Tuapeka farm in family 150 years

Two of the six generations of the Cummings family share tea at their Tuapeka Flat farm. From left are Phil Cummings, Mum Maureen, Dad Peter and Phil's wife Melinda. Photo: Yvonne O'Hara
Two of the six generations of the Cummings family share tea at their Tuapeka Flat farm. From left are Phil Cummings, Mum Maureen, Dad Peter and Phil's wife Melinda.
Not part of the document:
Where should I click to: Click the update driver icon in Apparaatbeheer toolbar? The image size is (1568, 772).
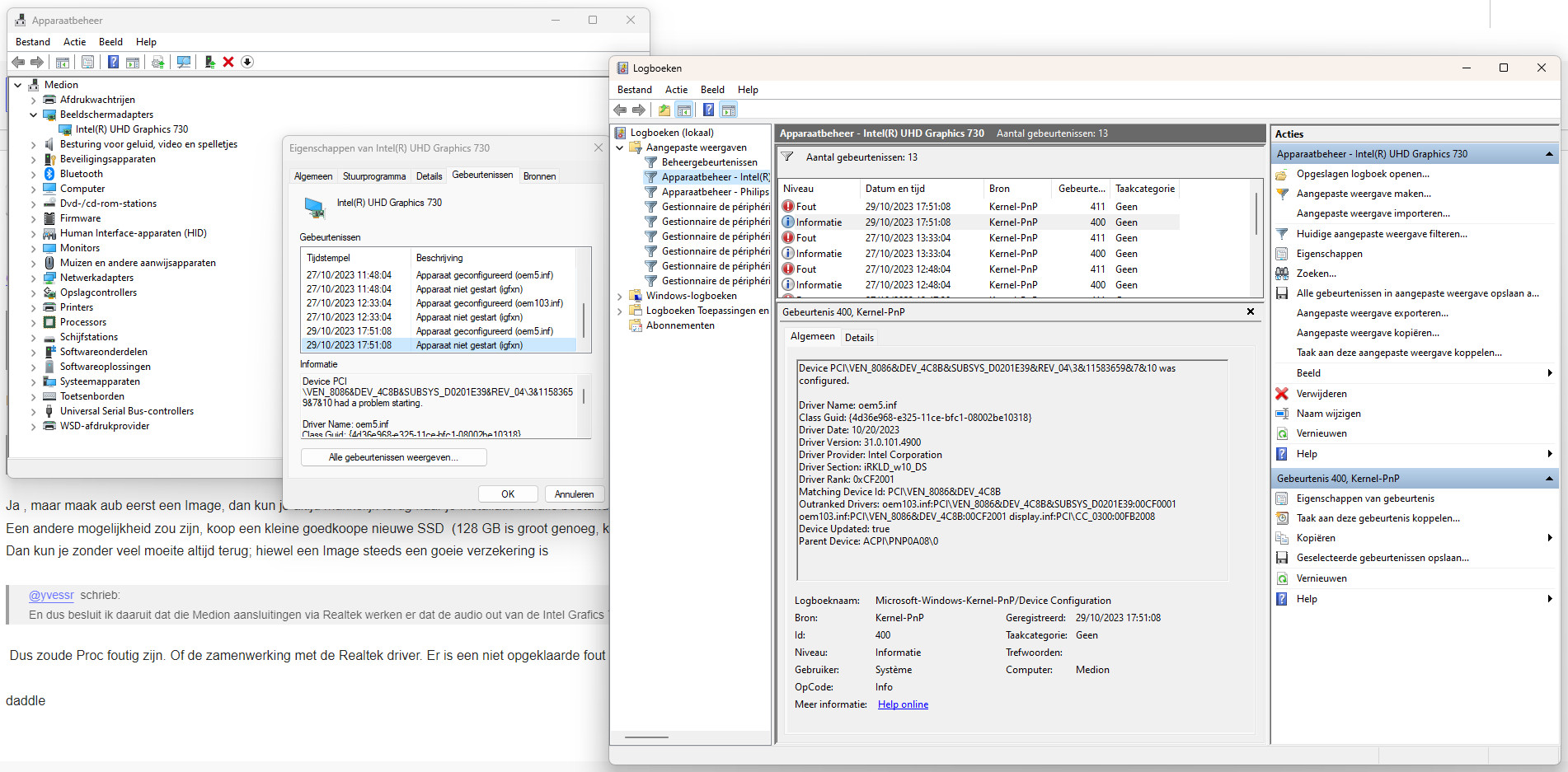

Photo: Yvonne O'Hara
The Cummings family, of Tuapeka Flat, will celebrate more than 150 years of farming on the same property at the New Zealand Century Farm and Station awards dinner in Lawrence on May 26.
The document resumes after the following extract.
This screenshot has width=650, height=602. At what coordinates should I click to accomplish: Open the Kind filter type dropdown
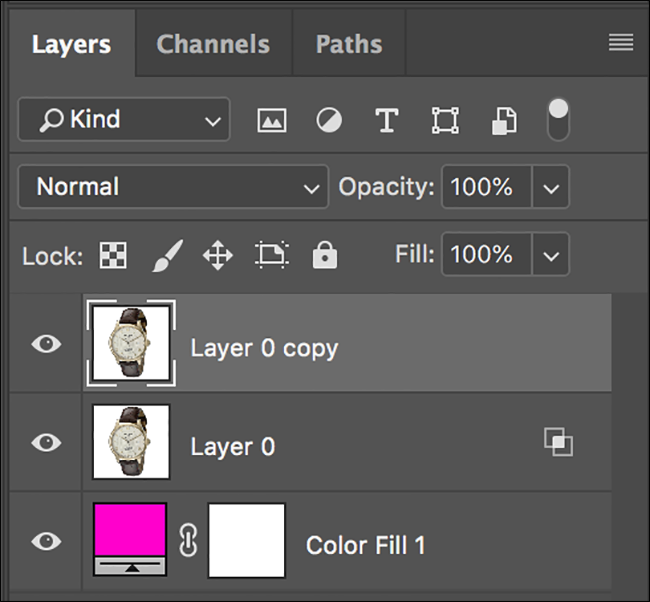point(124,120)
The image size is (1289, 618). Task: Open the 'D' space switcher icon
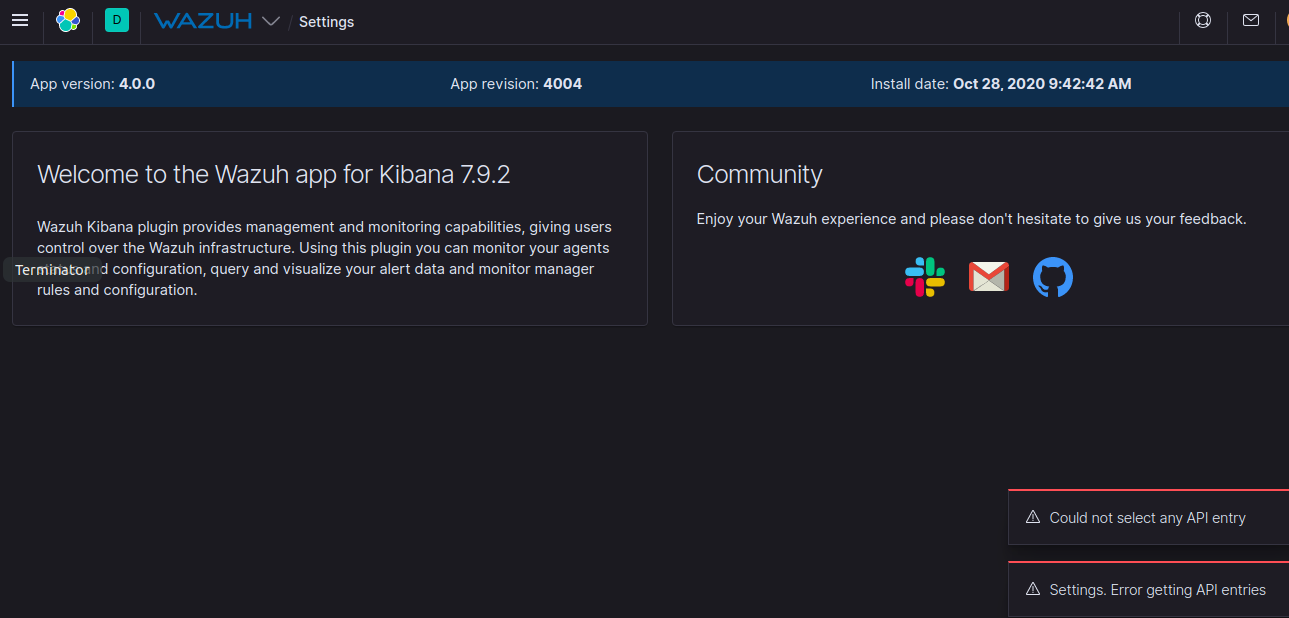coord(116,20)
Peter Cummings said the family's history could be traced to Patrick Cummings, who left Ireland and sailed to the Victoria goldfields in 1857, before arriving in New Zealand in 1861.
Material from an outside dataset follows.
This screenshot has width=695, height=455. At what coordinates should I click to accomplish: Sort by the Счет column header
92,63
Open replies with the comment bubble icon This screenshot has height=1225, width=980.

Patrick eventually leased 28 acres near Lawrence, which is now part of the family farm.

The family home has been renovated and expanded over time, but still contains original rooms from the cottage that was built in 1873.

''Thirty one offspring have grown up here [in the house],'' Mr Cummings said.

''As well as farmers, we have had 17 members of the family become police officers, including two police commissioners.''

The farm is now largely dairy support, a diversification introduced by son Phil, who took over the property.

''It was a challenge that Phil took up and he is pretty happy with it.''

They run about 1750 cattle, and the Tuapeka Lodge Standardbred Stud.

When Mr Cummings left school he worked on other farms and jobs to gain experience and in an attempt to get his own farm, he applied for government ballots for four years in the 1960s, without success.

He married Maureen in 1963 and they initially leased land from his father Cliff, before buying their own farm at Waitati.

They had six children and had 18 grandchildren.

After seven years at Waitati, they took over the family farm in partnership with brother Chris, after parents Cliff and Joan decided to retire in 1976.

Six years later Chris bought a farm down south.

Mr Cummings was also interested in farming innovations and was one of the first to use electric fencing and went on to host demonstration days for the Ministry of Agriculture and Fisheries.

''Electric fencing was the big thing.

''When I came back to the farm we had 35 paddocks and quickly divided it into over 100 paddocks.

''MAF also formed a discussion group, with progressive farmers, in 1967, which was the first in the country.

''It is still in existence today to the second and third generations.''

Mr Cummings was awarded a QSM for his service to the community and agriculture in 2013.

He was the chairman of the district's Strategic Planning Committee in 1992, and later chairman of the Clutha Agricultural Development Board.

In the mid-1990s, he was involved with the Otago Ballance Farm Environment Awards before being elected national vice-chairman of the BFEA for six years.

He has been treasurer for the Lawrence Chinese Camp Charitable Trust since its inception and was involved with the Simpson Park Hall committee.

He has also has been a trustee on the Clutha Gold Cycle Trail since its inception.

Now he and Mrs Cummings are retired, they have perfected the art of travelling around the world with only 7kg of luggage each.

He said his biggest source of pride are his 17 grandchildren, as they watch them grow up and start their own careers.